After separating the patients according to the most commonly used SI thresholds (i.e., >0.7 vs >1), a total of 8,009 patients (43.43%) had an SI >0.7 and 1,495 patients (8.11%) had an SI >1. The most common diagnosis with an SI either >0.7 or >1 was sepsis, with 78.43% and 29.82% of patients in this category, respectively.
We compared the LOS and hospital mortality in the patients using a threshold of 0.7; the mortality with an SI < 0.7 was 2.7% and with an SI > 0.7 was 5.1%. We also separated the patients using an SI threshold of 1; the mortality in patients with an SI < 1 was 3.1% and with an SI > 1 was 11.3% (p < 0.001). The LOS did not vary when separating the patients with either SI threshold (Table 2).
Table 2. Mortality and length of stay according to calculated shock index
|Alive before discharge n (%)||Expired in hospital n (%)||Length of stay median (25th, 75th)|
|Shock Index ≤0.7||10153 (97.3)||280 (2.7)||4 (2, 6)|
|Shock Index >0.7||7598 (94.9)||411 (5.1)||4 (2, 7)|
|Shock Index ≤1||16425 (96.9)||522 (3.1)||4 (2, 6)|
|Shock Index >1||1326 (88.7)||169 (11.3)||4 (3, 9)|
The p values for comparing both mortality and length of stay between the above and below cut-off groups are <0.001.

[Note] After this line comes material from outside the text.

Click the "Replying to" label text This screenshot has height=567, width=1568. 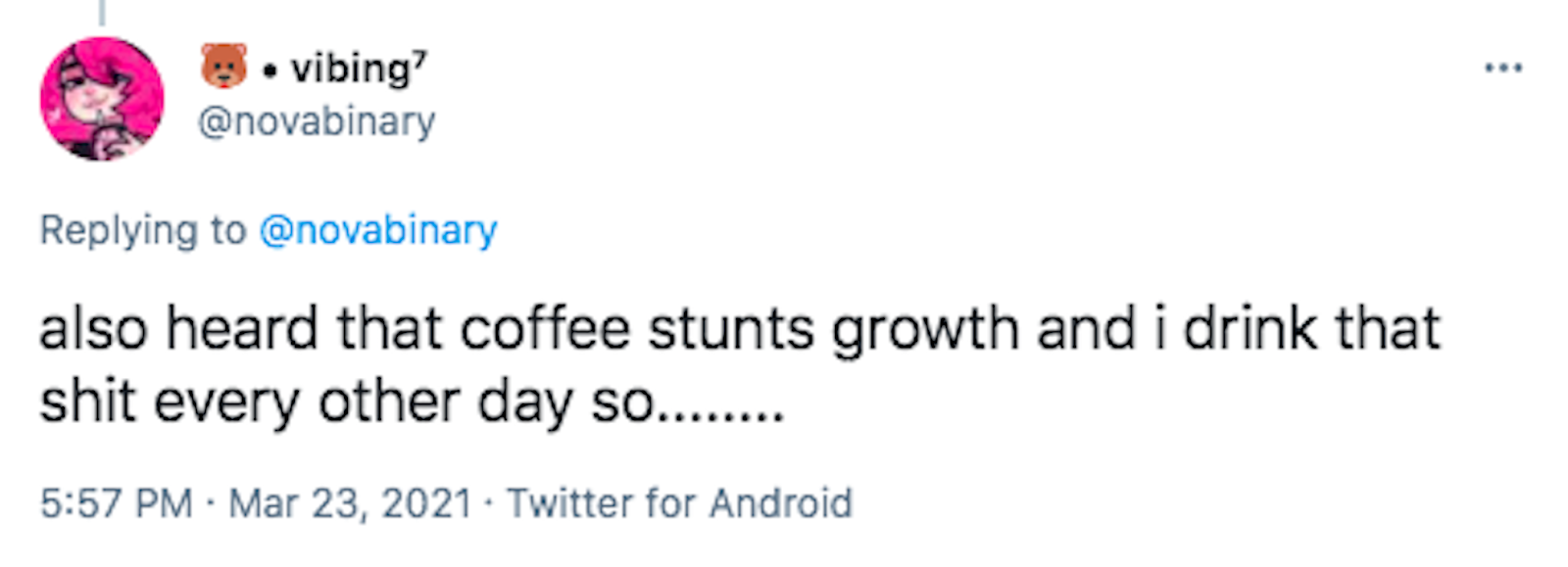[x=142, y=230]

The patients were also classified according to their calculated MSI and ASI. The observed mortality of patients with an MSI ≤ 1.3 was 2.9%; the mortality of those with an MSI > 1.3 was 10.3% (p < 0.001). Patients with an ASI ≤ 50 had a mortality of 2.5%; those with an ASI > 50 that had a mortality of 10.0% (p < 0.001). The median LOS for patients with ASI ≤ 50 was 3 days (25th–75th percentiles: 2–6 days), and for patients with an ASI > 50 the median was 5 days (25th–75th percentiles; 3–8 days, p < 0.001, Table 3).
Table 3. Mortality and length of stay according to modified shock index and age shock index
|Alive before discharge n (%)||Expired in hospital n (%)||Length of stay median (25th, 75th)|
|Shock Index ≤1.3*||15938 (97.1)||482 (2.9)||4 (2, 6)|
|Shock Index >1.3||1798 (89.7)||206 (10.3)||4 (3, 8)|
|Shock Index ≤50**||14928 (97.5)||376 (2.5)||3 (2, 6)|
|Shock Index >50||2823 (90.0)||315 (10.0)||5 (3, 8)|
*Modified shock index; ** Age shock index.
The p values for comparing both mortality and length of stay between the above and below cut-off for both groups are <0.001.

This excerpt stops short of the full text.